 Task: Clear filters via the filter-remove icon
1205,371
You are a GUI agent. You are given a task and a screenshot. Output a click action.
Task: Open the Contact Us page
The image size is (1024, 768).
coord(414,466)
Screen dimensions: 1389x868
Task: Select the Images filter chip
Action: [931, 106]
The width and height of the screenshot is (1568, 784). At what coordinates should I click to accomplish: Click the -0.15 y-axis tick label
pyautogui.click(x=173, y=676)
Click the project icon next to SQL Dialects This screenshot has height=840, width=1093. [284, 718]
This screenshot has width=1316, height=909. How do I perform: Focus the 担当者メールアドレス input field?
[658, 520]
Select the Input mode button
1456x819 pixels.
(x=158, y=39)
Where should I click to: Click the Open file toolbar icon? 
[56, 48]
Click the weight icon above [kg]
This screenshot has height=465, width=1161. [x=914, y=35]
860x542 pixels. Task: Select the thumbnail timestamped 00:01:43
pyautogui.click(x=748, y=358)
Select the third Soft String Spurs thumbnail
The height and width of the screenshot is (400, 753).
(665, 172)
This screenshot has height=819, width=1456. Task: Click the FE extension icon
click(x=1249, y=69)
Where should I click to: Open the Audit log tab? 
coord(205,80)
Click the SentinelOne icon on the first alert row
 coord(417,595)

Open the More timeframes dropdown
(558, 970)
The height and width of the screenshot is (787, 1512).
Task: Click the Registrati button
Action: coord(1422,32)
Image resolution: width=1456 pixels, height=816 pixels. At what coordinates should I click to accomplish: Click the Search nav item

## TASK GOAL:
Can you transcribe all of the lines above with every character unchanged?

## RESULT BELOW:
 Task: Clear filters via the filter-remove icon
1205,371
You are a GUI agent. You are given a task and a screenshot. Output a click action.
Task: Open the Contact Us page
The image size is (1024, 768).
coord(414,466)
Screen dimensions: 1389x868
Task: Select the Images filter chip
Action: [931, 106]
The width and height of the screenshot is (1568, 784). At what coordinates should I click to accomplish: Click the -0.15 y-axis tick label
pyautogui.click(x=173, y=676)
Click the project icon next to SQL Dialects This screenshot has height=840, width=1093. [284, 718]
This screenshot has width=1316, height=909. How do I perform: Focus the 担当者メールアドレス input field?
[658, 520]
Select the Input mode button
1456x819 pixels.
(x=158, y=39)
Where should I click to: Click the Open file toolbar icon? 
[56, 48]
Click the weight icon above [kg]
This screenshot has height=465, width=1161. [x=914, y=35]
860x542 pixels. Task: Select the thumbnail timestamped 00:01:43
pyautogui.click(x=748, y=358)
Select the third Soft String Spurs thumbnail
The height and width of the screenshot is (400, 753).
(665, 172)
This screenshot has height=819, width=1456. Task: Click the FE extension icon
click(x=1249, y=69)
Where should I click to: Open the Audit log tab? 
coord(205,80)
Click the SentinelOne icon on the first alert row
 coord(417,595)

Open the More timeframes dropdown
(558, 970)
The height and width of the screenshot is (787, 1512).
Task: Click the Registrati button
Action: coord(1422,32)
Image resolution: width=1456 pixels, height=816 pixels. At what coordinates should I click to accomplish: Click the Search nav item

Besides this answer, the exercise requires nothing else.